Numerous readers responded to my blog entry about that amazing mom who communicated so effectively with her daughter. (Thank you all for your feedback!) Readers were touched by her thoughtfulness and her ability to be so lovingly supportive and helpful. Although that story was about a parent with a kindergartener, it’s a reminder of how influential those loving, one-on-one conversations can be.
When those kindergartners grow up, and the concerns turn to relationships, intimacy, love, and sex, conversations can be tricky in different ways. It can be challenging to open conversations: to avoid being condescending, to be caring, honest, and helpful.
Sometimes we can teach ourselves to be better guides to young people we care about by pausing to ask ourselves some important questions. Did you talk with your mom? Your dad? Your partner? If you did, what helped start the conversation? And what kept it going? What made it easy; what made you comfortable? What was helpful? If you didn’t, what stopped you? And what about your daughter, son, grandchild, niece or nephew? Might you want to start conversations with them about love, relationships, sexuality, and contraception? Do you create a non-threatening atmosphere that says you’re a safe person to come to when they have concerns about any of these issues?
And when it comes to contraception, with the ever-changing landscape of what’s available and the pros, cons, and instructions for each method choice, the information can feel overwhelming. But I always encourage adults not to shy away from these important conversations and not to postpone them for fear of not knowing the facts about current methods. If you’ve got the skills necessary to seek out answers to factual questions, you can model how to learn; you don’t have to have all the answers to start a dialogue. Think instead about the big picture. What impact has effective (or ineffective!) use of contraception had on your life? What challenges did you/your partner face understanding when you first needed it, how to get it, how to use it, how to communicate with a partner about it, or what to do about side effects or other questions or concerns about it?

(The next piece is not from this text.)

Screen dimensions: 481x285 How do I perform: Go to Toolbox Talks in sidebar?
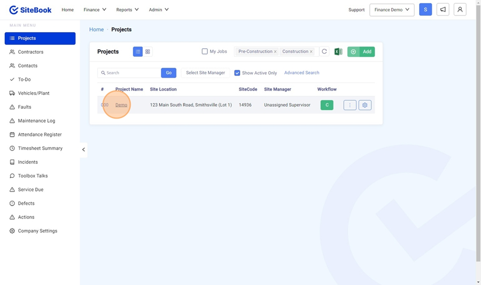click(x=33, y=176)
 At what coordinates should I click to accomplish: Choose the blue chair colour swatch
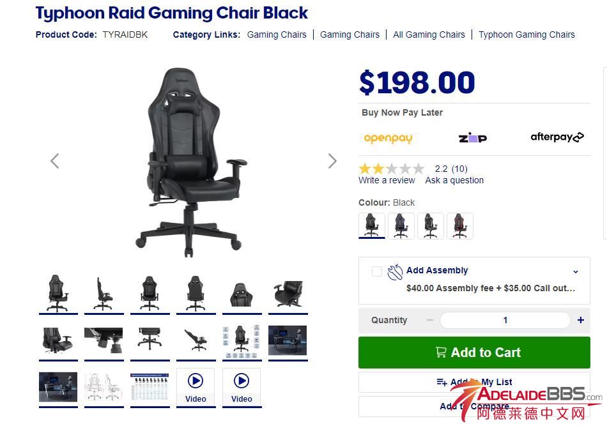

When I wrote OOPS! Tales From A Sexpert one of my goals was to model helpful dialogues to adults who interact with young people so that some of these taboo subjects would be more approachable. So if you have someone in your life that you’d like to have open dialogues with, I encourage you to take the book off the shelf and give it another look. Also, if you want to discuss it with anyone who lives in or visits your home, it can be helpful to leave it lying around after you’ve finished it as a conversation starter.
I send my best wishes to all my readers throughout this holiday season and into the New Year. May 2020 be the year of 20/20 vision, bringing each of us the clarity we need to create the relationships—and the world—we envision.
The views expressed above are solely those of the author and not those of Planned Parenthood.